It was typical of many Morgan Blake columns to contain multiple subjects within the same column. The first two sections involved World War II. The discussion of Alcoholics Anonymous begins afterwards.
Atlanta Journal, MORGAN BLAKE, January 2, 1945
Hard-Boiled Hermann’s Proclamation
IT IS our duty and our task in the coming year to carry war gain into the enemy’s territory.
This was the New Year’s proclamation to the German army and people by Hard-Boiled Hermann Goering.
One cannot believe that this suggestion will be received with any great enthusiasm by those to whom it was addressed. I doubt, for instance, if even the boldest of the German troops relish the thought of another invasion of Russia, even if such were possible.
There has been quite a change in the fortunes of war since the Germans, so blythe and gay, invaded France in 1940. It was a picnic then. Now even a short offensive thrust into Belgium, as powerful and well-timed as that was, has evidently only brought them a bloody nose, at best, with a real military disaster possible.
Too Many Bar Way
There are too many well-equipped American, British Canadian and French soldiers barring the way on the western front, and too many well-equipped and hard-boiled Russian troops on the other side. The Germans would be a super race indeed if, after what they’ve gone through, they could muster up serious and prolonged offensive anywhere. There may be sporadic thrusts and counterattacks, but they will become more and more suicidal.

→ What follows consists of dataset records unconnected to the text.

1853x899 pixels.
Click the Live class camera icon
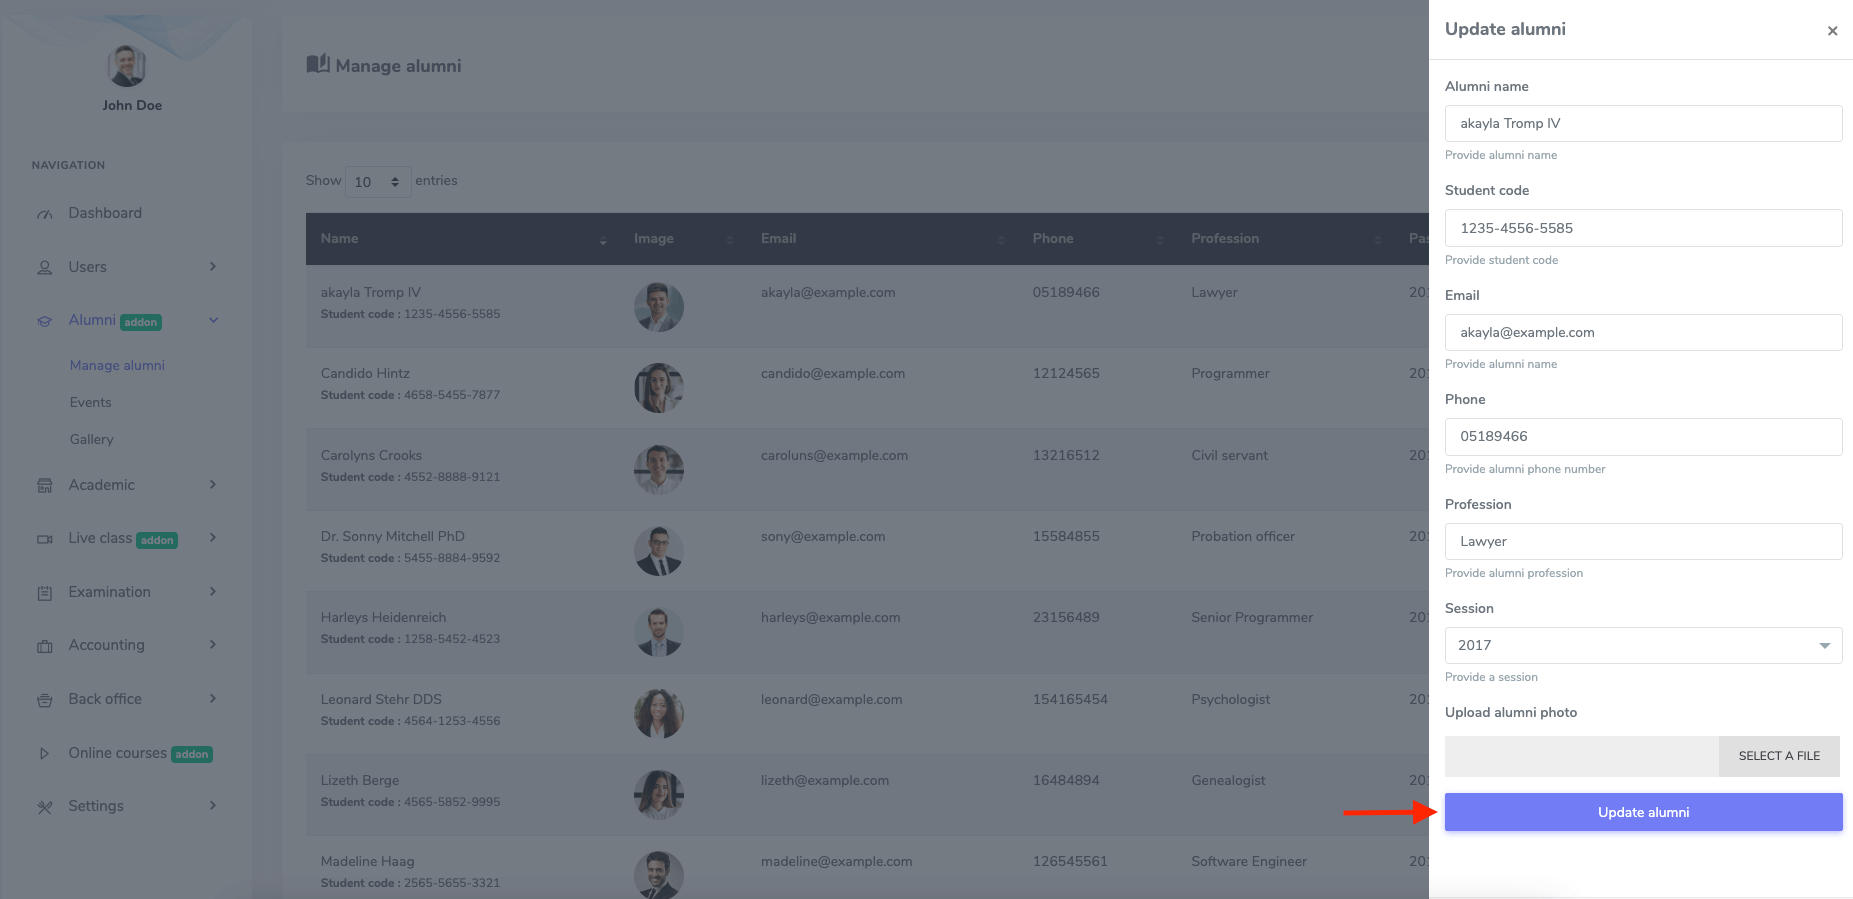coord(44,539)
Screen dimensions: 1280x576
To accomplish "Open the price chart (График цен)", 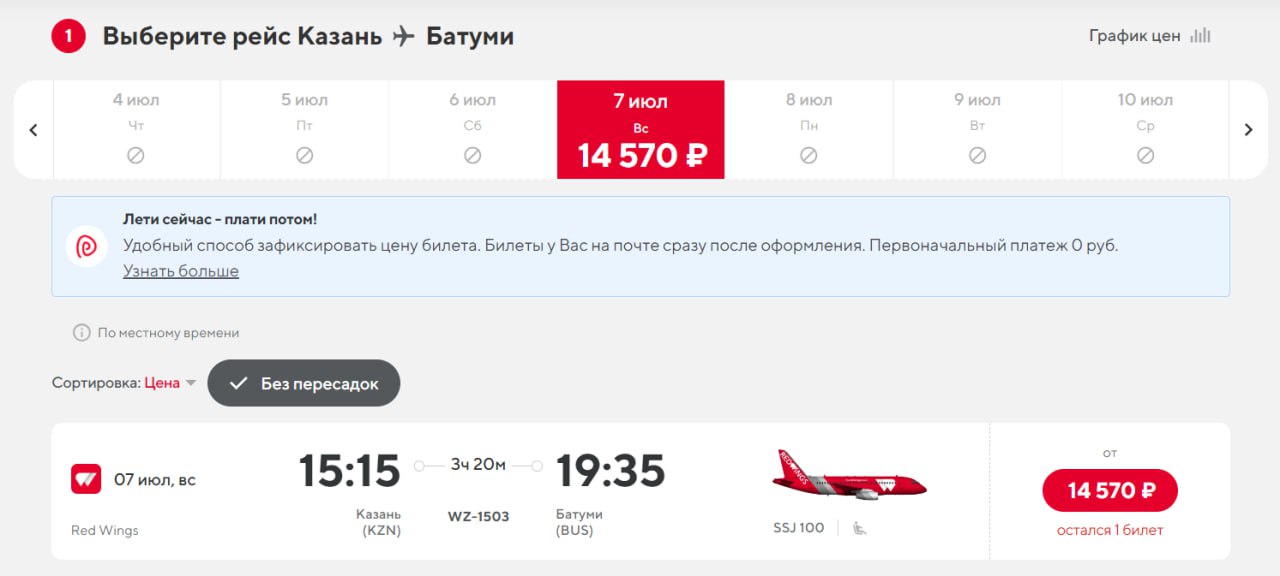I will pos(1149,36).
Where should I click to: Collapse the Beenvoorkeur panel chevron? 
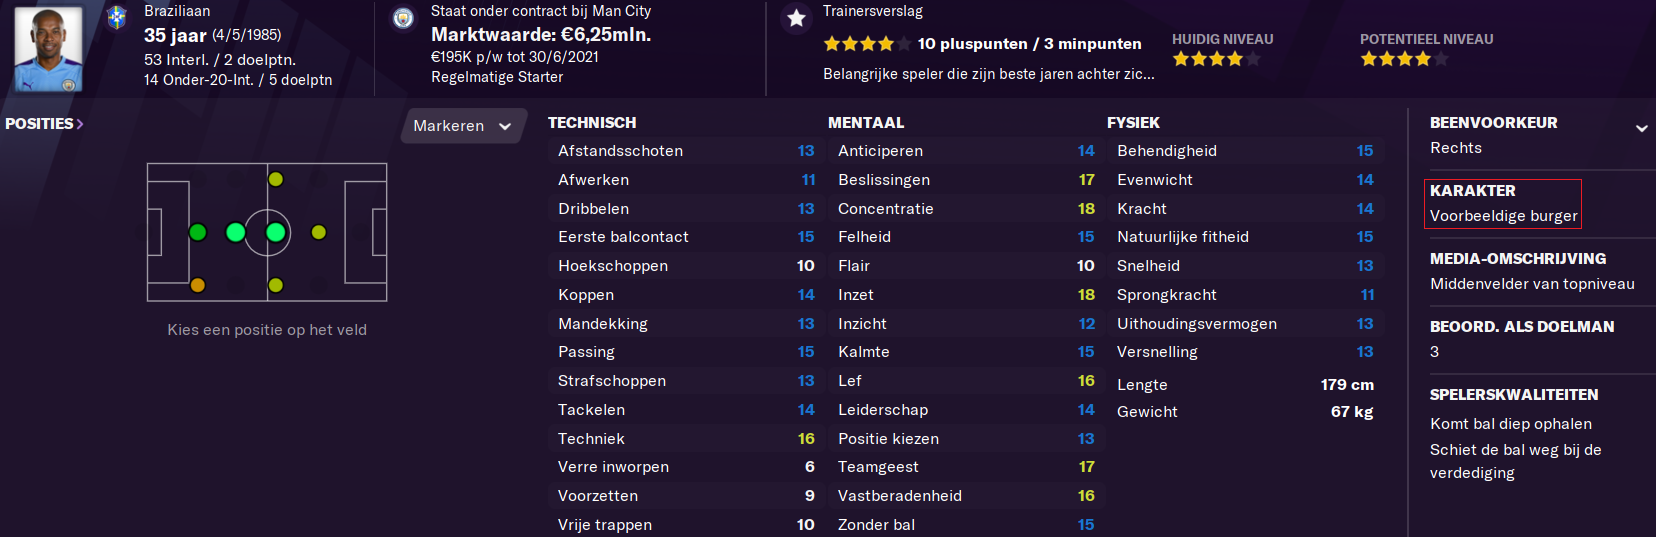pos(1641,128)
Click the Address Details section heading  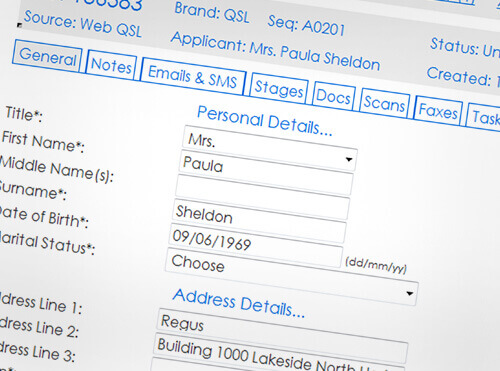point(239,303)
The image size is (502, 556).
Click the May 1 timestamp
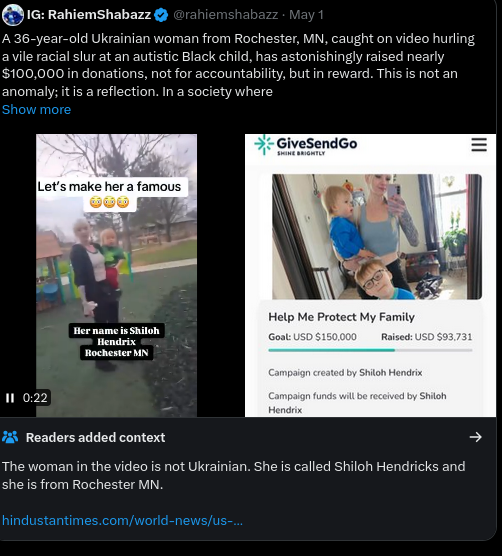[306, 15]
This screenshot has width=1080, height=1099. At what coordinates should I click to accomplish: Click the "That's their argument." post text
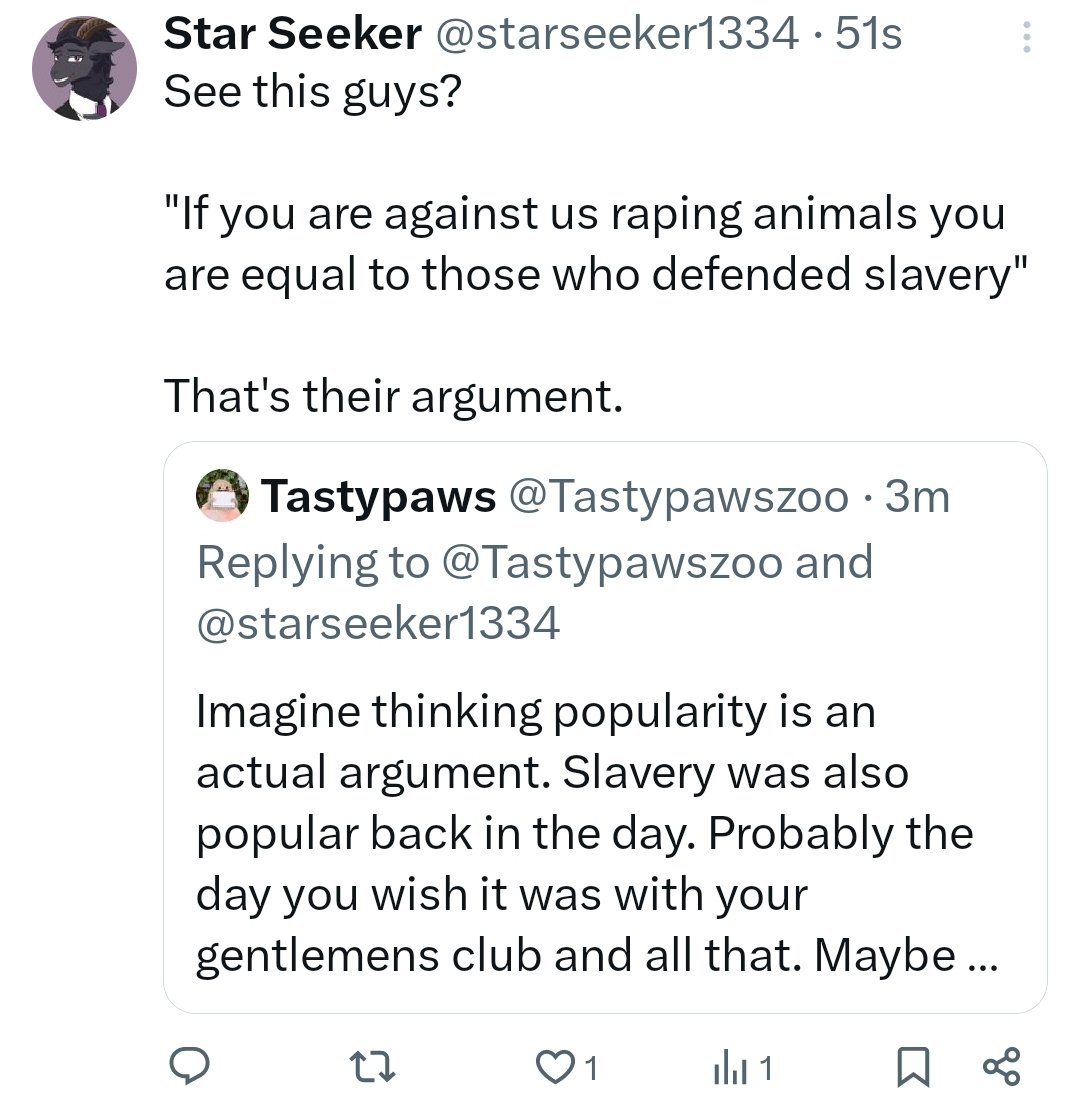click(392, 396)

The main hope—the only hope—of the Germans is to outlast us. In other words that we will be completely fed up in “dishing it out” before they will be in “taking it.” But that would seem to be wishful thinking. It is much easier to dish out punishment than to take it in any realm of endeavor. If the Germans insist on many more months of war we ought to be able to accommodate them.
A.A’s Casting Their Nets
This is the season of the year when many people decide to “swear off” and to separate themselves from the coils of John Barleycorn. Therefore it is the busiest season for Alcoholics Anonymous, that group of men and women who are specialists in affecting a cure for alcoholics. The methods by which the pitiful condition is reached may be sinful, but after a man or woman becomes a total alcoholic, it is a disease.
Only in rare cases can medical doctors cure this disease. Physicians will tell you so. Religion and psychiatry have effected cures, but not until Alcoholics Anonymous was formed some 10 years ago did real specialists tackle the proposition.
These specialists were former alcoholics themselves. They know all the ropes and all the angles and all the miseries and physical and mental torture of the disease, and the technique they use is a combination of medicine and religion. And having been victims themselves, they can give an understanding to the disease, and a greatly needed fellowship to the victims, that doctors and preachers usually are unable to give.
I have seen some cures performed by the Atlanta group, many of whom are my good friends. The basis of the cure is that the victim must realize he is at the end of his rope, that he has no power within himself to conquer it. And that he must cast himself upon the strength of a higher power. He must believe in a higher power whether he calls it God, or Nature, or what. No man unless he is stripped of his ego and self-sufficiency can find that higher power.
No man can be truly repentant until he is humble. With this humbleness, and this awareness of the need of a power greater than himself, plus a good understanding pal at his elbow, even the worst alcoholic can be cured.
Club Rooms Open Each Evening
The club rooms of Alcoholics Anonymous are located at 57 ½ Broad Street in the heart of the downtown section. The telephone number is Jackson 8173. The club rooms are open each evening from 6 o’clock to 10. Three formal meetings are held weekly, a class for beginners, a meeting for members only, and on Friday night an open meeting for everybody, in which the purposes and creed of the organization are presented interestingly.
There is no expense attached to joining the organization. There are no dues. It is a work of love entirely. There is no magic in it. No alcoholic can be helped unless he wants to be helped. The members will call on any one desiring help. It must be by invitation of the alcoholic. They do not way-lay anybody or thrust themselves upon people uninvited.
They have many failures, of course, but in them, and through them, my friend, lies your best chance to conquer the disease that is blasting your life and breaking the hearts of your loved ones.